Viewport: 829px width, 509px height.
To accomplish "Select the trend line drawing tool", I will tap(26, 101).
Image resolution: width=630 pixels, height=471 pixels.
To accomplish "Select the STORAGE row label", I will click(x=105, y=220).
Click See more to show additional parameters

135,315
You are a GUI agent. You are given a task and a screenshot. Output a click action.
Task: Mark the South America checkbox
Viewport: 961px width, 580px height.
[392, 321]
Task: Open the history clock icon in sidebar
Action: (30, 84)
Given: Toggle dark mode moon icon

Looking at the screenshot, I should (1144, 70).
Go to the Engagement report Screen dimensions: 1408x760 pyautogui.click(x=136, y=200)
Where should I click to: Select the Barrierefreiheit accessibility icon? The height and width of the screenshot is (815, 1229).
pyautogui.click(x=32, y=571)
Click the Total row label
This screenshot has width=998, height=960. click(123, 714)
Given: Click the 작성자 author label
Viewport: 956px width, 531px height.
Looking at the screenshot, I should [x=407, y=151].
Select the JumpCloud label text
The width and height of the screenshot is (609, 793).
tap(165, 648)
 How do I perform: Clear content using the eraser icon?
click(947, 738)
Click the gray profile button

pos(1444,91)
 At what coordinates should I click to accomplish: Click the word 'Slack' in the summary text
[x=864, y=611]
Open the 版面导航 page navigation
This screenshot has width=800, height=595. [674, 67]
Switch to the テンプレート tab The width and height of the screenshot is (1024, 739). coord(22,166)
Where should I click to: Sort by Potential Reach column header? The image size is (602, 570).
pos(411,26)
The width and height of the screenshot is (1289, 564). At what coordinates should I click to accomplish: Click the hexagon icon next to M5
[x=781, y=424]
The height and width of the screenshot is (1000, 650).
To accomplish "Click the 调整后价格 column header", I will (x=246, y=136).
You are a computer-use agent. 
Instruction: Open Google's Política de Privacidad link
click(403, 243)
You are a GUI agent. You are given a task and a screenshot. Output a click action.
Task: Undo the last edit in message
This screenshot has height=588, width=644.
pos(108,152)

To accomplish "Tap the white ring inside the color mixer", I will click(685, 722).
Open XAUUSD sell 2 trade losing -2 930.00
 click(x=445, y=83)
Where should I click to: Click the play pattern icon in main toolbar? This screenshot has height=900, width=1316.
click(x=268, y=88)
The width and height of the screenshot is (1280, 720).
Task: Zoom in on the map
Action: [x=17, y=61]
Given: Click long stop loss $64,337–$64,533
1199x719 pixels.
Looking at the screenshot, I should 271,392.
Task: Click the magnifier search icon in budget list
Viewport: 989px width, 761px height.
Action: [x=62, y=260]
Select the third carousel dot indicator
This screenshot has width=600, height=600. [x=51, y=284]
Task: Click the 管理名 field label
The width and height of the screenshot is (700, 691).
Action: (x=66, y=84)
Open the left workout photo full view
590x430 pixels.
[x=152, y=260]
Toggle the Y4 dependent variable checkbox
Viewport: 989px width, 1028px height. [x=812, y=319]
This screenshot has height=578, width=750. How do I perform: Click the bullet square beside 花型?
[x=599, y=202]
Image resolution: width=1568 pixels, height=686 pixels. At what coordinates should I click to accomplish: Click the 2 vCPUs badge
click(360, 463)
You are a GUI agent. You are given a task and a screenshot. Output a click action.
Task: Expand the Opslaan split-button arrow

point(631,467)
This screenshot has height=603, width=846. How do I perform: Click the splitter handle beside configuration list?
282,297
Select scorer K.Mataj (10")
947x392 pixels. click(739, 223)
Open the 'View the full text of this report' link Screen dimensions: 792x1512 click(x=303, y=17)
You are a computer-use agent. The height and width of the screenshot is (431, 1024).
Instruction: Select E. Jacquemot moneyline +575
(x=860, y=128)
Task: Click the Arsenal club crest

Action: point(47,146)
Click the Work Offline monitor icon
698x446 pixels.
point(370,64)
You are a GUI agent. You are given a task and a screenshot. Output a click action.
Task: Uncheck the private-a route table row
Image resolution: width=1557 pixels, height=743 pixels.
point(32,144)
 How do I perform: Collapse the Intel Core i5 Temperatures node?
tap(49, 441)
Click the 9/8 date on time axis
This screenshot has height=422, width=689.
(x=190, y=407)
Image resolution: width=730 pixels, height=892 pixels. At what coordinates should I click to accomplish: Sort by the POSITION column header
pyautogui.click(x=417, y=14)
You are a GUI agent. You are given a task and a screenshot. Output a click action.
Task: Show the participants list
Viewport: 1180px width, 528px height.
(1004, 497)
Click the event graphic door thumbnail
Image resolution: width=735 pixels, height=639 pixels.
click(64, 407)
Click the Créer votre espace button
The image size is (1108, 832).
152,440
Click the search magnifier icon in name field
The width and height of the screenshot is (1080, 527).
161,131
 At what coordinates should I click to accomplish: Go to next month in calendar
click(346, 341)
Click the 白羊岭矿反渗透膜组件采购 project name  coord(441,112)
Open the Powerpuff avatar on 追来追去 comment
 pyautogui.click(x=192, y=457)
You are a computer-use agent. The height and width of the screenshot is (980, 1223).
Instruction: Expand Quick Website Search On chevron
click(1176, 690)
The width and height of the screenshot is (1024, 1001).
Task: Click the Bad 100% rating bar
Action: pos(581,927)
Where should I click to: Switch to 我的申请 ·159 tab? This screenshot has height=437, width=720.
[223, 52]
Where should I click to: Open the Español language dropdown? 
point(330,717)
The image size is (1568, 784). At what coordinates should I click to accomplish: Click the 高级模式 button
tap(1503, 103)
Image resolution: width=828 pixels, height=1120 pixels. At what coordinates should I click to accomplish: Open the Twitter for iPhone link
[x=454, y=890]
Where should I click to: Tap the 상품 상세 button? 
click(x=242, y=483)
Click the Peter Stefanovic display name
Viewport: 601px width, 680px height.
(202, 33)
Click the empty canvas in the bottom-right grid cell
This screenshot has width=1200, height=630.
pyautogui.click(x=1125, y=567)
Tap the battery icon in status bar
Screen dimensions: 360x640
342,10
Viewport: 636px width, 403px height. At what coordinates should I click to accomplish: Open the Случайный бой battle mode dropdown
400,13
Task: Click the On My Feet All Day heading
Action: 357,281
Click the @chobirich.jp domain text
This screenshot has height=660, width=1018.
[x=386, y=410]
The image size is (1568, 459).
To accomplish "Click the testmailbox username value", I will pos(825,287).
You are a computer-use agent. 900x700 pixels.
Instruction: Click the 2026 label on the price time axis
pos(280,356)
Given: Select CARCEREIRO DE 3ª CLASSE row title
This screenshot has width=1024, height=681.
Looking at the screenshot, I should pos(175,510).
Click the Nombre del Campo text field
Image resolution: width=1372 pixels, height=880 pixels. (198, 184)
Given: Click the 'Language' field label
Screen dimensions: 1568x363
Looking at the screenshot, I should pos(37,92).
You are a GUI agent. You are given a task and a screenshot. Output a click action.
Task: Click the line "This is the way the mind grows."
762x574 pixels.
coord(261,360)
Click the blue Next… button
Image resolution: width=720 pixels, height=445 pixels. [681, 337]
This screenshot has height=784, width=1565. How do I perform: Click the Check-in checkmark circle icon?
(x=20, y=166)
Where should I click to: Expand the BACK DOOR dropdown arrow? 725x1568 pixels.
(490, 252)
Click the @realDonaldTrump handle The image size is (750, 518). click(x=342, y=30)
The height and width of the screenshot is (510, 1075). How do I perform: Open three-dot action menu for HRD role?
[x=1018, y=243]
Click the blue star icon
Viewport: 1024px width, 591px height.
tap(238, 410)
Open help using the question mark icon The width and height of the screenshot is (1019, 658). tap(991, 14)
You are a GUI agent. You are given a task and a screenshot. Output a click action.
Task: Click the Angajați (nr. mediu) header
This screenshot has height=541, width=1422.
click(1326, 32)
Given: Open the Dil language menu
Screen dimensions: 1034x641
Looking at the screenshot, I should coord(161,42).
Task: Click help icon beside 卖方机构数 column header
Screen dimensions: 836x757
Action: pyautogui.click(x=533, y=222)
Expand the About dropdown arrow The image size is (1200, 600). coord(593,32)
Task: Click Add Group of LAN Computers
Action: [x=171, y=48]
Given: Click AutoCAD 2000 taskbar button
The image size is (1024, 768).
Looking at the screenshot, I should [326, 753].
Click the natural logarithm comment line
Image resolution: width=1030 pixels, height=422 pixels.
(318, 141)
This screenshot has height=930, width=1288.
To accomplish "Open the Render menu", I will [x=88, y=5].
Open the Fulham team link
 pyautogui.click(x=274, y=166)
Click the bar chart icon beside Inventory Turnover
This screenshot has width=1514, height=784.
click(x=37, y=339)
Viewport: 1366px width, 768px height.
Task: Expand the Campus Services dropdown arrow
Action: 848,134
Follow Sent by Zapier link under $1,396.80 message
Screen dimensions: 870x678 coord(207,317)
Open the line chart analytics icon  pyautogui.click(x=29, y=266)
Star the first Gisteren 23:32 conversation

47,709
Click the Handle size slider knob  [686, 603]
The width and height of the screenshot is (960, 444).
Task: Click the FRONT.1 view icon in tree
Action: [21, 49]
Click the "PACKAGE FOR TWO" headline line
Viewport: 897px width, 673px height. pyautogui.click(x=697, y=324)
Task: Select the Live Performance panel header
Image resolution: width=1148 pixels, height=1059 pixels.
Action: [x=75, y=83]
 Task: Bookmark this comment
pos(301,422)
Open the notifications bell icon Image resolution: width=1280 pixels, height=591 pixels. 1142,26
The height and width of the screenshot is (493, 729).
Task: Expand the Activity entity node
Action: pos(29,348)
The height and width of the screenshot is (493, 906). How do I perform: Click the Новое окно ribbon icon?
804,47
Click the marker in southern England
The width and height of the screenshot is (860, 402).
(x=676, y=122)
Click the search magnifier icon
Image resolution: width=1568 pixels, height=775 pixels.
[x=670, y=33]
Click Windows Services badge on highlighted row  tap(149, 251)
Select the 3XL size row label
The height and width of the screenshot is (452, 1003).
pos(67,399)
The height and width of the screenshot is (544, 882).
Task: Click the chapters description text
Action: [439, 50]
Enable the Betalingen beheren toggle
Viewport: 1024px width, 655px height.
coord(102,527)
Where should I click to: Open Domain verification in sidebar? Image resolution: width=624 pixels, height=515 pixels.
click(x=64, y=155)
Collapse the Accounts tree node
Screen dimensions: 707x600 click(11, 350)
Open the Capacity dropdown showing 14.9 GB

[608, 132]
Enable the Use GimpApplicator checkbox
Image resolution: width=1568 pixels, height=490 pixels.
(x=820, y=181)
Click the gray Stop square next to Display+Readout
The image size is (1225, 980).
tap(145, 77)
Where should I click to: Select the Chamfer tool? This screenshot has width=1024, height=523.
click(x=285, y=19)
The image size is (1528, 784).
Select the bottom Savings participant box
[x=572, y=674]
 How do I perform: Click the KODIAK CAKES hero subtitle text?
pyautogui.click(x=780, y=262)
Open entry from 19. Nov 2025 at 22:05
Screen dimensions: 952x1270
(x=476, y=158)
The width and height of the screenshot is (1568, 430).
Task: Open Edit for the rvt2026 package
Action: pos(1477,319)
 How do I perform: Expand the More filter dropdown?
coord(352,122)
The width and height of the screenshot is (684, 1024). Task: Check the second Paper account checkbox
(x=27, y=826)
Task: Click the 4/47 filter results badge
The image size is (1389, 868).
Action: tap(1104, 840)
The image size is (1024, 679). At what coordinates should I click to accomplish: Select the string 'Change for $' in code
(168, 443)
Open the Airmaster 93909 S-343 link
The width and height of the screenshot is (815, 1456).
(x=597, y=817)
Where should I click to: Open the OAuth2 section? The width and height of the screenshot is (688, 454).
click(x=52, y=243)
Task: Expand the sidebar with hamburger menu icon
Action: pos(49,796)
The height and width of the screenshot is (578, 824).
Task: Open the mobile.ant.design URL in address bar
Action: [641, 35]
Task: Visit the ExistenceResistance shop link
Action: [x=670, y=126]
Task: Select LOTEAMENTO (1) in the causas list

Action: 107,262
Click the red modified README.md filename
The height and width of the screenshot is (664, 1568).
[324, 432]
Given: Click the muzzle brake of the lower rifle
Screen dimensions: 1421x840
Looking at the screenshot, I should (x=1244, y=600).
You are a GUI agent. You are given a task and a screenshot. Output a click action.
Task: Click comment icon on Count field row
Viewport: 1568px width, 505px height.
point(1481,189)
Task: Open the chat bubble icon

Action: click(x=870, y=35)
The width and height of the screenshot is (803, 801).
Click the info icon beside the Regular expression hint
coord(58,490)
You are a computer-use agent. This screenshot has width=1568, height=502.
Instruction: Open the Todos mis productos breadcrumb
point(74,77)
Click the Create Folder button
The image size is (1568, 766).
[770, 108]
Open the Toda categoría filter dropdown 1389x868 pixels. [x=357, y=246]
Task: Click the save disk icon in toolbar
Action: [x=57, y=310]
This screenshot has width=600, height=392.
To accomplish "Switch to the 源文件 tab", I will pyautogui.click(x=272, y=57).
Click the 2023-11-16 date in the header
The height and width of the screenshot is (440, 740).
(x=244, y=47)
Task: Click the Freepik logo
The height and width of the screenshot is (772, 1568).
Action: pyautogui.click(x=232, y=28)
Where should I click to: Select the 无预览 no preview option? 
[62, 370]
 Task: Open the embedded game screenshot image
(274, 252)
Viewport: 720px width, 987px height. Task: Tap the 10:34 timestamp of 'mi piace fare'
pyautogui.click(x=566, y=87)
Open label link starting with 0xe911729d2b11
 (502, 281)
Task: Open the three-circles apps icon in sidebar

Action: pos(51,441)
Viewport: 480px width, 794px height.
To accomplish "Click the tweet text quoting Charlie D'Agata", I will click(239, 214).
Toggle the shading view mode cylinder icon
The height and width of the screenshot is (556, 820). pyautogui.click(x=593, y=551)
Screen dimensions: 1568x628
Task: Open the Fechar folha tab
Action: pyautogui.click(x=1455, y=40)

○ ○ ○ ○ ○

TASK TO COMPLETE — Lines with the word "report": tally them across the material and give only the total.

EXERCISE ANSWER — 2